Is it normal/advisable to assign a lessee something like 0.1% interest in your vessel's title, to help facilitate slip acquisition during a bareboat charter?

Thanks!
---Sebastian

[edit: cut out unnecessarily verbose post]


----------



## Erindipity (Nov 29, 2014)

"Would it be worth having a maritime lawyer proofread my contract?"

Yes. 
This is not really the Forum for these kinds of discussions.
These kinds of discussions should be held in Confidentiality between You, and your Lawyer(s), in a room panelled in Mahogany, and littered with Lawbooks. Pay the Big Bucks.

This is just possibly the most self-absorbed, and boring, post ever submitted here. And all for an old, and nearly worthless, Ericson... Which I assume, doesn't really wish to be further involved.


¬Erindipity

(Sell the Boat; get on with your Life. ¬E.)


----------



## UltimateWalrus (Aug 6, 2014)

Erindipity said:


> "Would it be worth having a maritime lawyer proofread my contract?"
> 
> Yes.
> This is not really the Forum for these kinds of discussions.
> ...


...Sorry... it's been a long day of putting together a contract and I'm a bit fried from all the legalese.  Maybe it wasn't really necessary for me to bother people with this post. It wasn't my intent to waste people's time.

For the record, the Ericson is not worthless to me. I've put work into it and have it exactly how I like it, which is why it's worth more to me than it is to someone else, and why it makes more sense to lease it than sell it right now.


----------



## Erindipity (Nov 29, 2014)

Apology accepted, and in return, I apologize to you- I was a little harsh.

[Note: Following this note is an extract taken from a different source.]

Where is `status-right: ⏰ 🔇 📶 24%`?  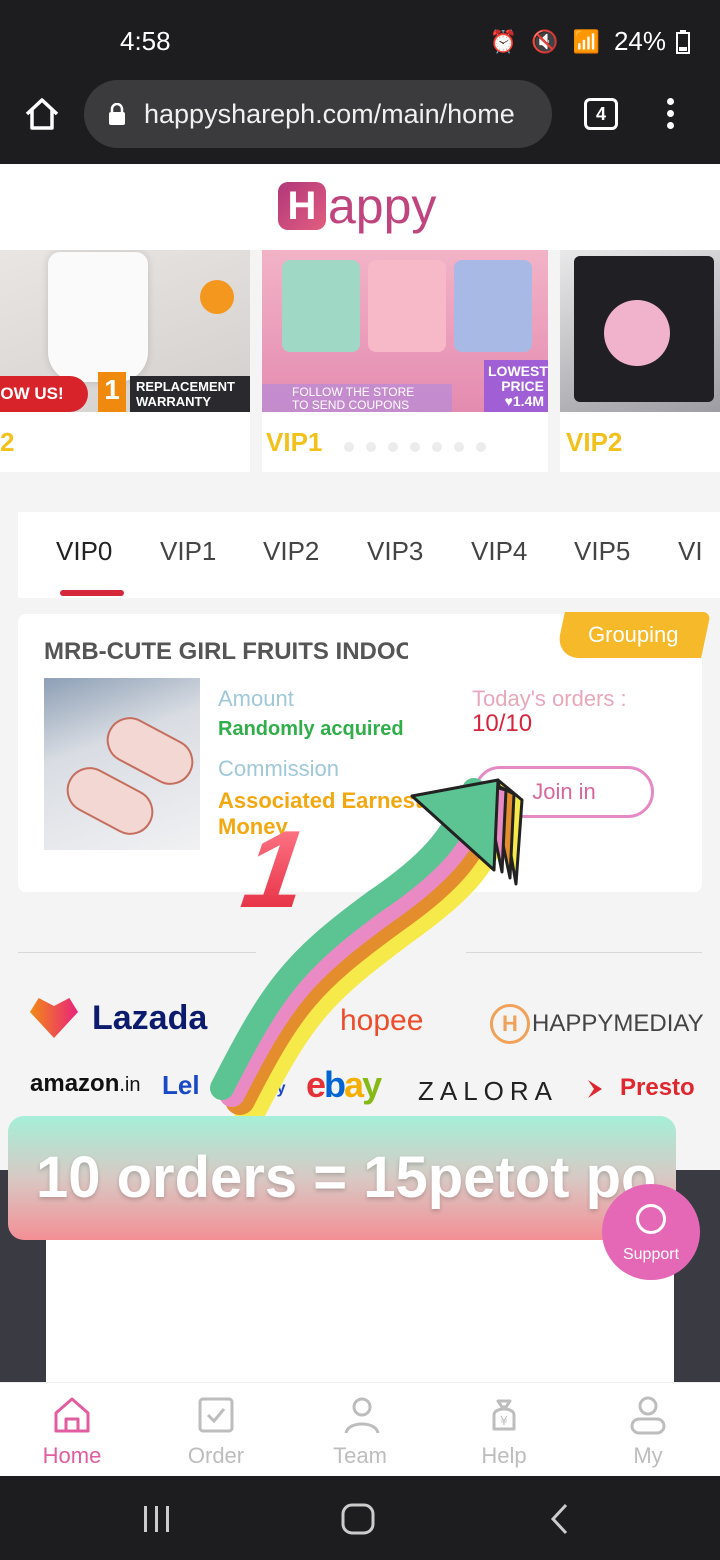 status-right: ⏰ 🔇 📶 24% is located at coordinates (590, 42).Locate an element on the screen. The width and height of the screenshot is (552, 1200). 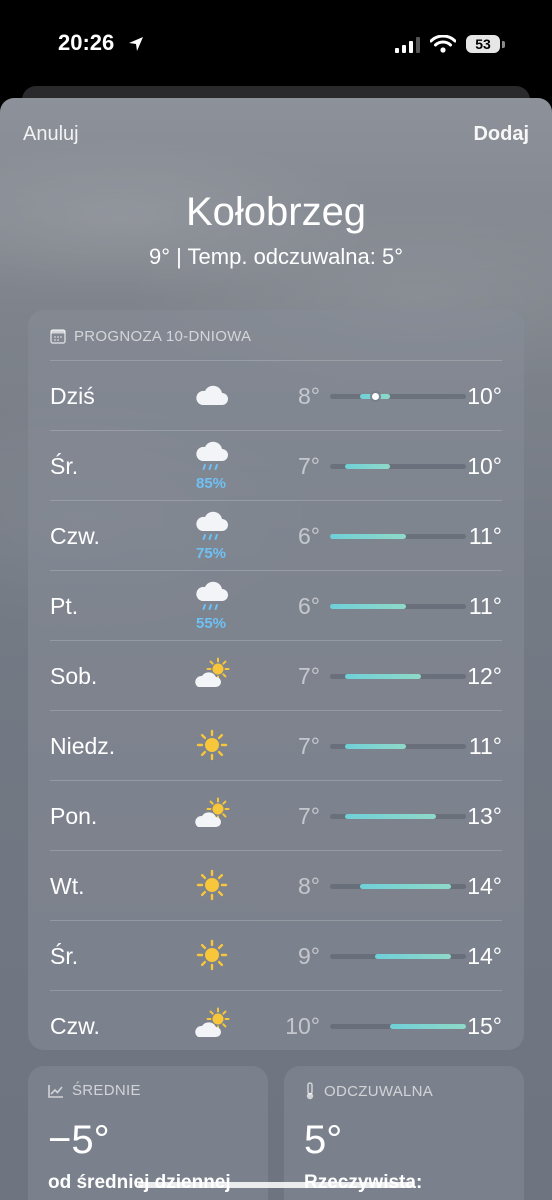
day-label: Dziś is located at coordinates (72, 396).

There are Lawyers for reasons. I tend to avoid those reasons, which is why I have had little contact with Lawyers.
But I do understand the basics of Contract Law.

One can not simply write down whatever legalese that comes into their head, and have it hold in a Court Of Law. Others have actually gone to some effort to make Contract Law accessible. They have provided Boilerplates for simple Contracts, that _do_ hold up:
https://en.wikipedia.org/wiki/Nolo.com

(I used Nolo for my Will, not that I have any intention of needing it executed. Well, not anytime in the near future.)

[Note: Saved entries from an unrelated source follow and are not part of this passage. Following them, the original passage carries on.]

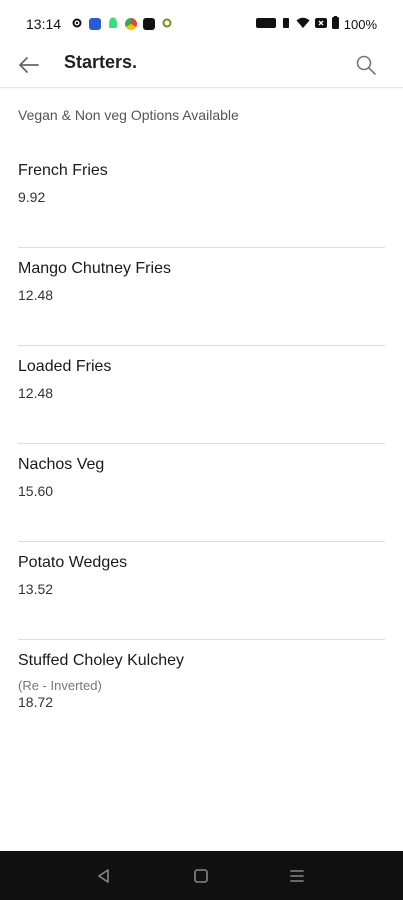 The height and width of the screenshot is (900, 403). What do you see at coordinates (60, 686) in the screenshot?
I see `item-note: (Re - Inverted)` at bounding box center [60, 686].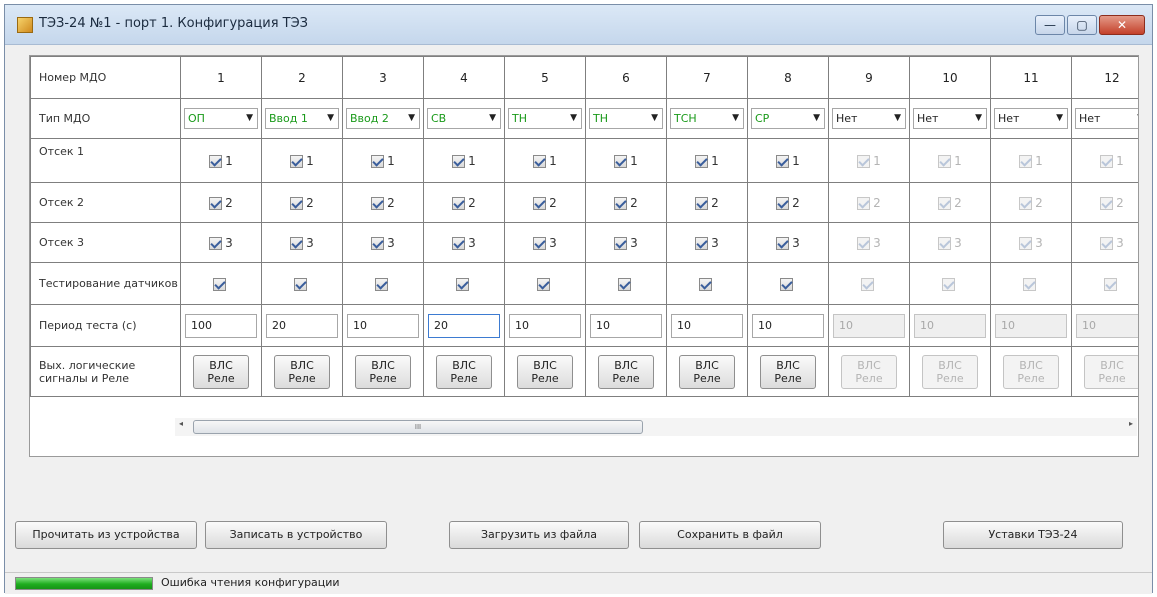 The width and height of the screenshot is (1157, 597). What do you see at coordinates (181, 424) in the screenshot?
I see `scroll-left-arrow-icon: ◂` at bounding box center [181, 424].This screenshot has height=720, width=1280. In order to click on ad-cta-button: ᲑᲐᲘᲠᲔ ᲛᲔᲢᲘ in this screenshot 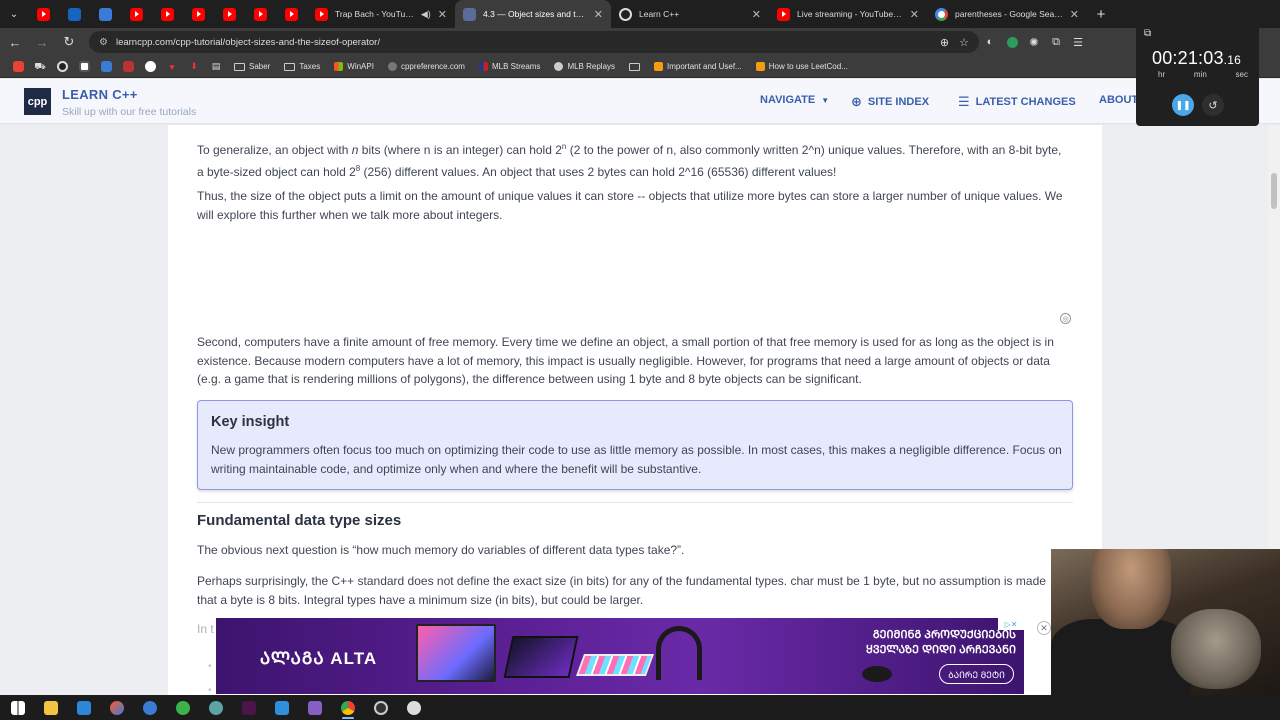, I will do `click(976, 674)`.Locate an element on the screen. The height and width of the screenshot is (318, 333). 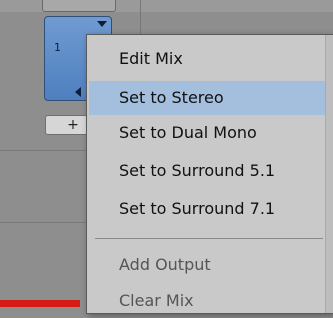
menu-item-edit-mix: Edit Mix is located at coordinates (207, 59).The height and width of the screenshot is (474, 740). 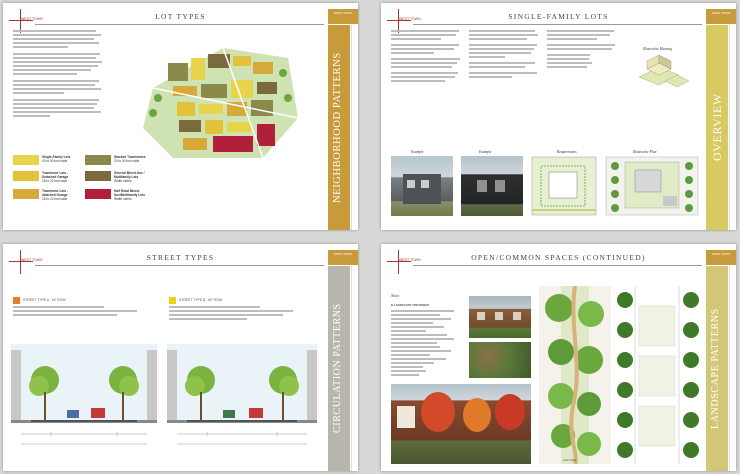 What do you see at coordinates (652, 186) in the screenshot?
I see `illustrative-plan-diagram` at bounding box center [652, 186].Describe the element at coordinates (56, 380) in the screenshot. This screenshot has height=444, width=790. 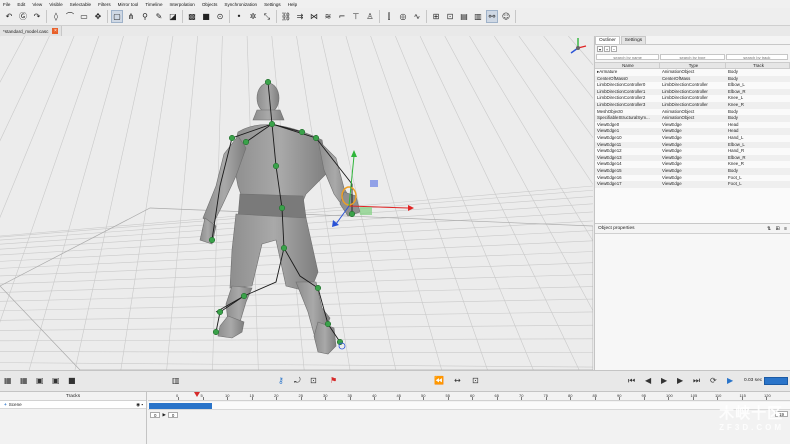
I see `paste-icon: ▣` at that location.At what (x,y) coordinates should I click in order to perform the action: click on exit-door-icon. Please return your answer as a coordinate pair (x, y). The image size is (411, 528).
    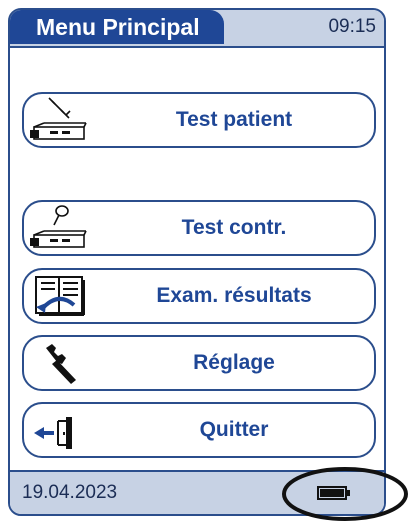
    Looking at the image, I should click on (53, 433).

"For the record, the Ericson is not worthless to me. I've put work into it and have it exactly how I like it, which is why it's worth more to me than it is to someone else, and why it makes more sense to lease it than sell it right now."

The problem here is that your opinion is of little value under Contract Law, unless it is backed up by a reputable Survey. I saw your wildly optimistic Listing btw, before it was yanked...

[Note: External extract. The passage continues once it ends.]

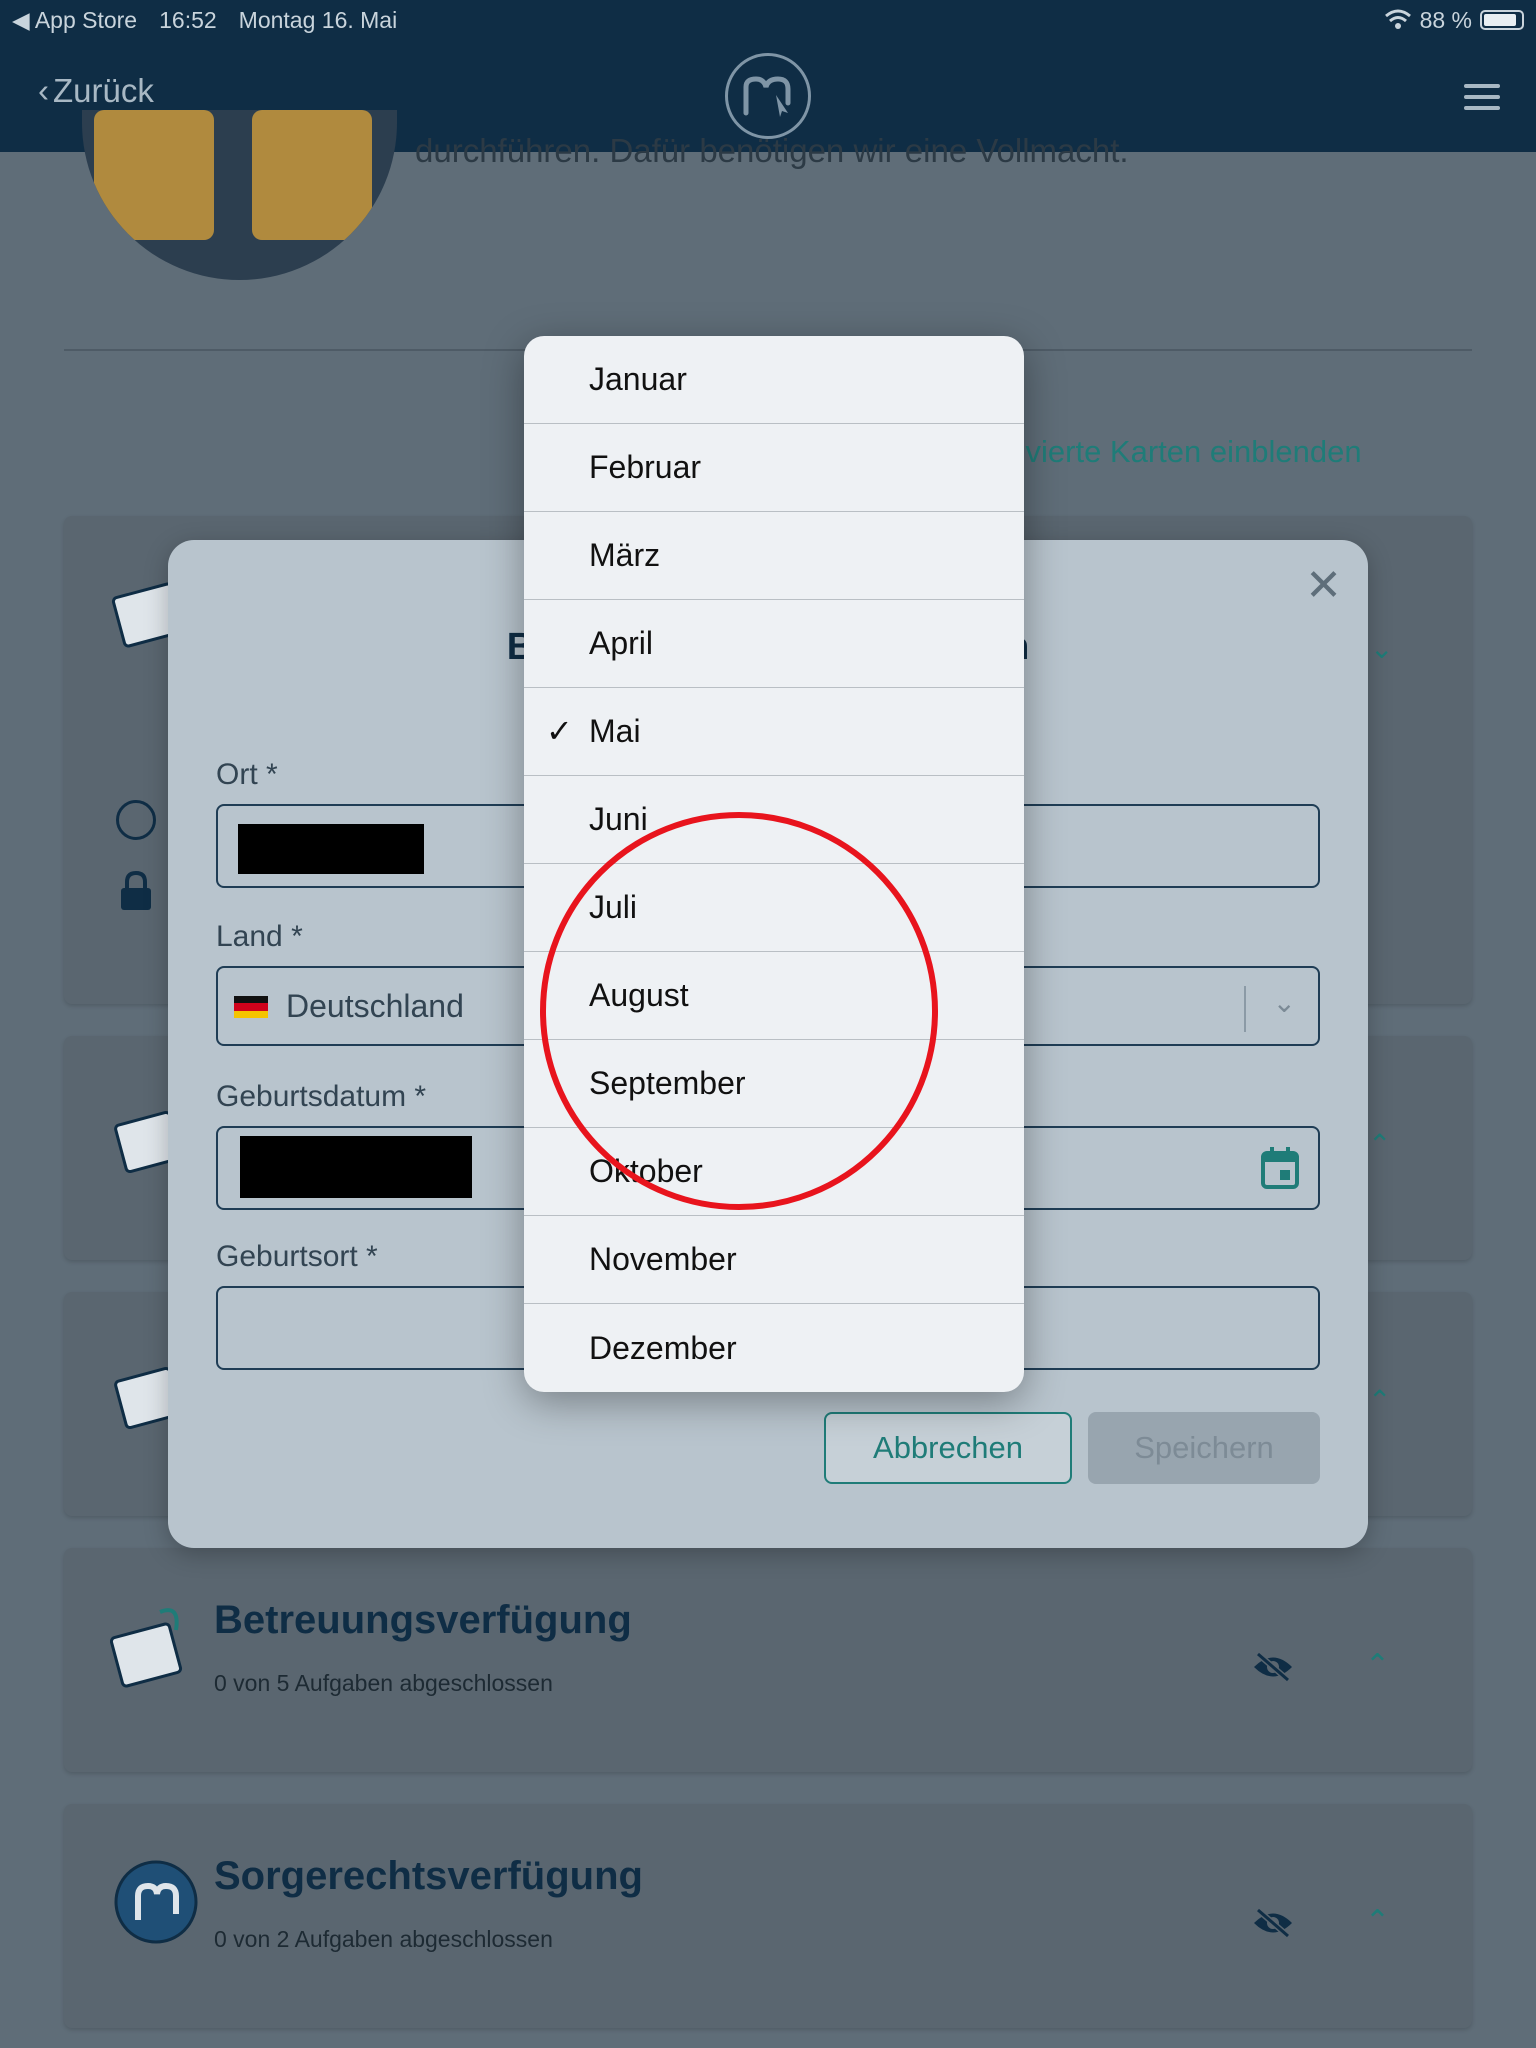  I want to click on status-date: Montag 16. Mai, so click(318, 20).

Insurance under Leases can be complicated; ideally the Owner carries the Hull Insurance, just as Rental Car Agencies carries the Body Insurance and passes it on to the Renters. Liability Insurance is the responsibility of whoever is at the Tiller. But there are many ways that this can be handled.

For Boats of significant value, Charter companies handle these details, it is what they do.
So unless you know _exactly_ what you are doing, you need a Lawyer, a Marine Surveyor, an Insurance Broker, maybe a Charter Agent... and then you have to deal with Scheduled Maintenance; who is responsible for it, and when.

This simply doesn't make sense for a small, four-decade old, Ericson.

¬Erindipity


----------



## UltimateWalrus (Aug 6, 2014)

You know what, you're right... the boat is worth a lot to me, but it's not worth _that_ much. I do have a leaser lined up, but I think I will just have to accept that there is some degree of risk involved with the actual tenant... it's not as if I'm risking a hundred thousand dollar boat or anything.

I am just overthinking this. I think I've gotten overly defensive over the years due to all the freelance work I've done and not gotten paid for, partially due to my stupidity in choosing clients and setting up contracts/payment plans.


----------